La persona sofferente, che giunge in Pronto Soccorso, già vive tra disagio e dolore, e pur volendo comprendere le difficoltà di diversa natura, in cui tutti gli Operatori Sanitari lavorano, tra gravi carenze e crescenti difficoltà che unita alla violenza mettono a repentaglio la vita di ognuno, che non giustificano la chiusura totale delle porte, paragonabili a una caserma, che unite al divieto per il familiare accompagnatore di poter essere vicino al paziente dando quel minimo conforto psicologico, senza vederla buttata come un ferito da guerra in un angolo lasciata al suo dolore tra rassegnazione e disperazione, che molte volte sono alla base della violenza. 

Non è ammissibile una cosa del genere, per un attimo ognuno di noi provi a essere dall’altra parte, per vedere i sentimenti che genera la mente umana e solo allora si può capire, perciò cerchiamo di alleggerire il più possibile il dolore e le preoccupazioni sia per il paziente che per i familiari evitando di generare ulteriori malesseri poco edificanti dove talvolta questa snervante attesa scatena violenza anche da parte degli stessi pazienti, quindi iniziamo a dare un po’ di vivibilità a entrambe le parti, seppur tra le tante carenze e difficoltà cerchiamo di essere flessibili anche per un paio di minuti durante la giornata, solo così potranno ridursi i tanti atteggiamenti ostili che in un attimo possono generare violenza; molte volte negli anziani si sente dire la frase: si stava meglio quando si stava peggio. Da sempre la presenza del familiare in Ospedale è stata vista come una risorsa importante anche sul piano terapeutico, soprattutto in pazienti totalmente dipendenti, mentre adesso è vista in modo esclusivamente negativo o da intralcio, purtroppo nessuno sa se malauguratamente quei momenti potranno essere gli ultimi della persona oggetto di cure.  

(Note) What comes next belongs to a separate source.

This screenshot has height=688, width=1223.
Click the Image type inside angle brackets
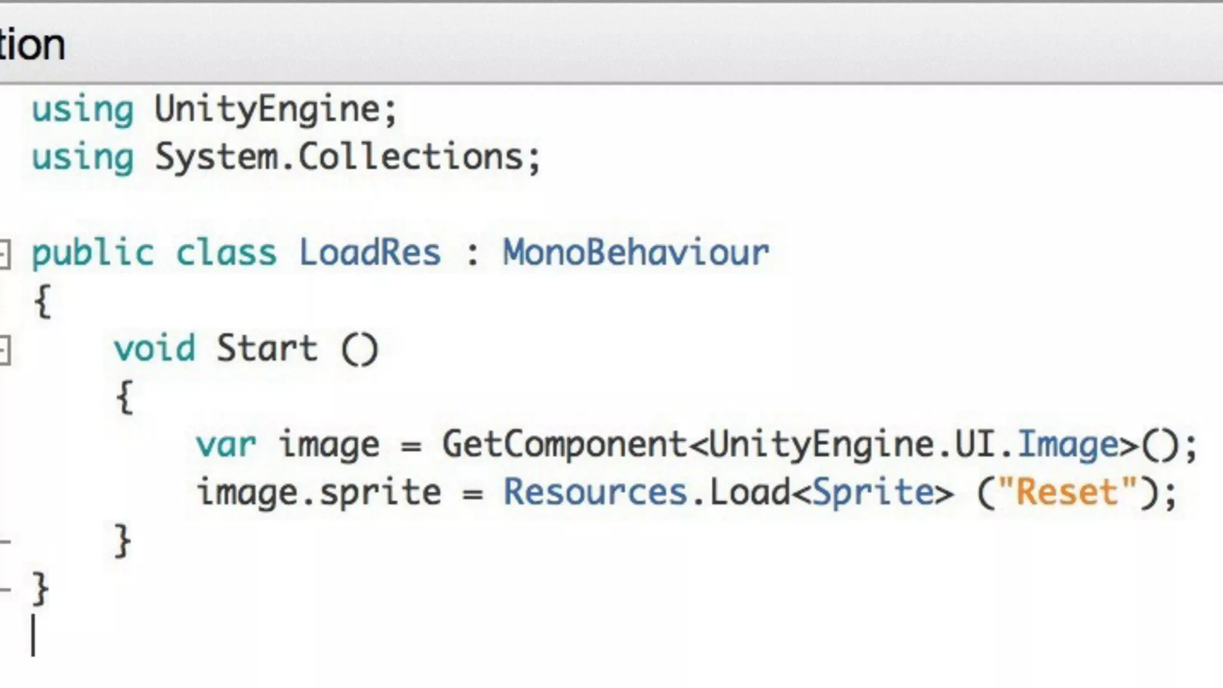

Si parla tanto di aspetto relazionale, di supporto psicologico al paziente e poi all’ingresso del Pronto Soccorso questo aspetto viene negato, finanche al paziente oncologico, dov’è lo spirito solidale che anima il tessuto umano soprattutto in coloro che professano il credo cristiano; dove sono l’umanizzazione dell’Assistenza che impone il superamento di quella visione meccanicistica ed il Codice Deontologico all’art. 4  Relazione di cura – Nell’agire professionale l’Infermiere stabilisce una relazione di cura, utilizzando anche l’ascolto e il dialogo. 

Si fa garante che la persona assistita non sia mai lasciata in abbandono coinvolgendo, con il consenso dell’interessato, le sue figure di riferimento, nonché le altre figure professionali e istituzionali. Il tempo di relazione è tempo di cura.  Apriamo il nostro cuore alla solidarietà e all’umana sofferenza, ricordandoci la famosa frase tutti siamo nessuno è,  altrimenti nei Convegni si predica bene e poi si razzola male. Anche la stessa categoria Medica non può sottrarsi da questa anomalia alquanto paradossale non conforme allo spirito e alla dignità di persona umana. 

Questo vuol essere un invito verso chi di dovere e di competenza affinché la gestione per ciò che concerne l’Aspetto Sanitario sia di esclusiva pertinenza dei Sanitari e del Rettore nei Policlinici Universitari, ma non è certamente una critica o qualsivoglia idea verso tutto il personale che vi opera a cui va tutta la considerazione nonostante le tante difficoltà di ogni giorno tra violenza e poca valutazione.